= Data lines =

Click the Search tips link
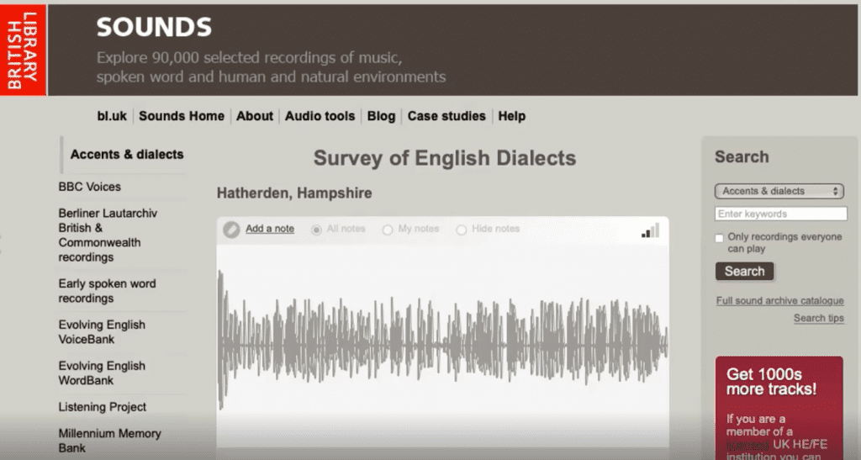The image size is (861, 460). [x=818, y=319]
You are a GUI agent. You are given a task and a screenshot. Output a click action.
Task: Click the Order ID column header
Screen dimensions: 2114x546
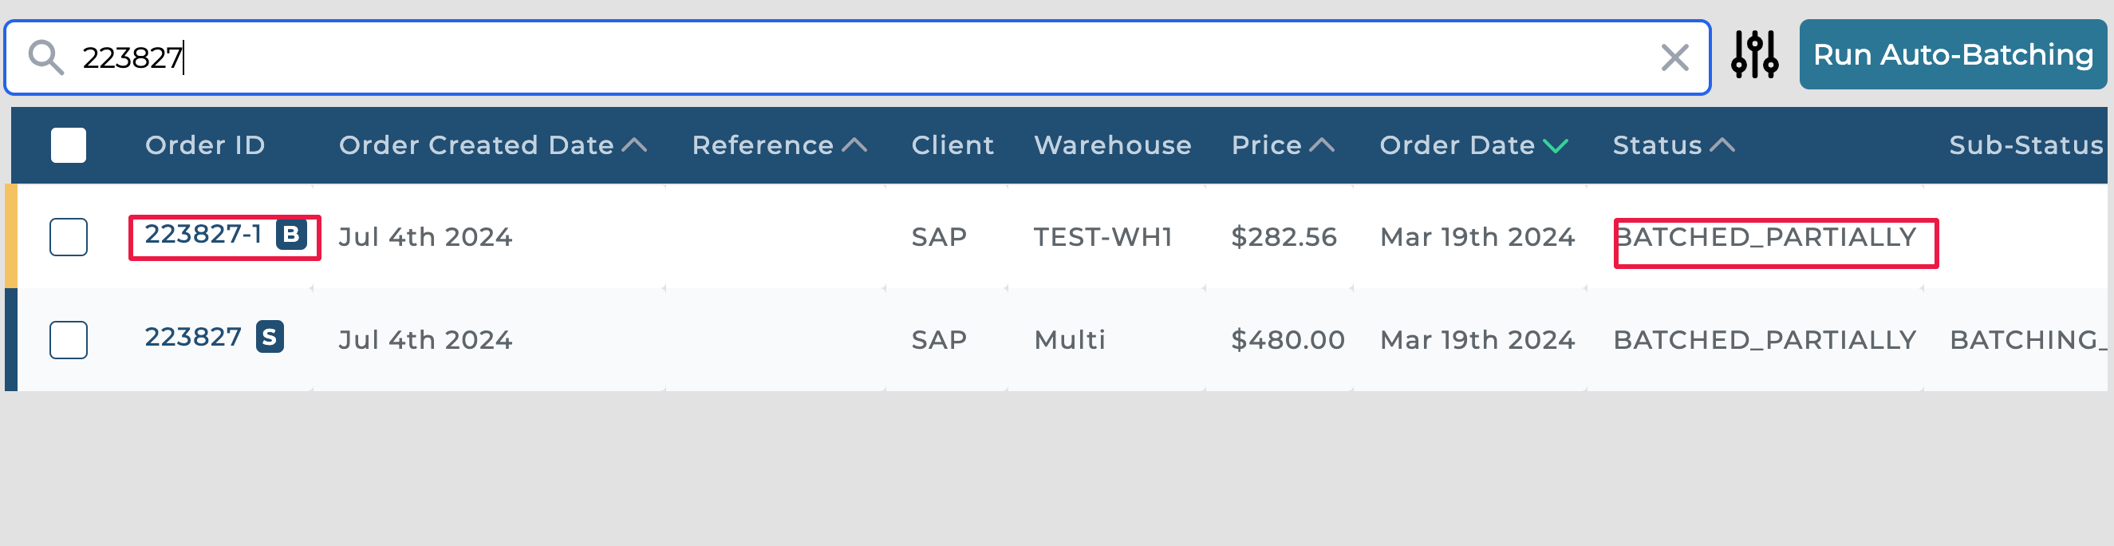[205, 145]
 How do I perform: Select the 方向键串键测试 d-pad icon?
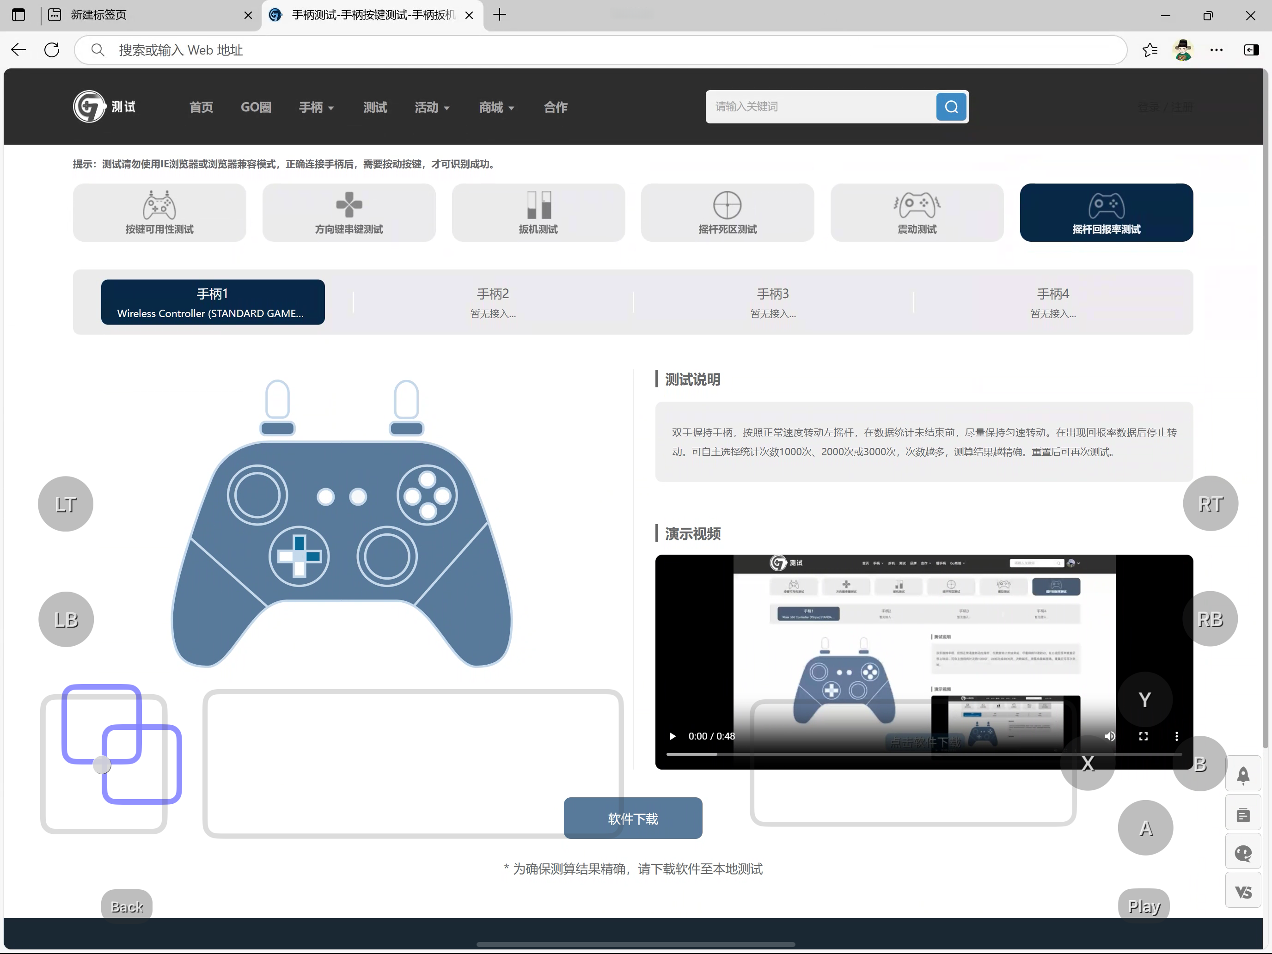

= Task statement =
Reproduce the text of every item above word for word, omitting the pictures.

= Solution to this problem =
Click the Search tips link
The image size is (861, 460). [x=818, y=319]
You are a GUI agent. You are given a task and a screenshot. Output a click action.
Task: Click the Order ID column header
Screen dimensions: 2114x546
[205, 145]
 How do I perform: Select the 方向键串键测试 d-pad icon?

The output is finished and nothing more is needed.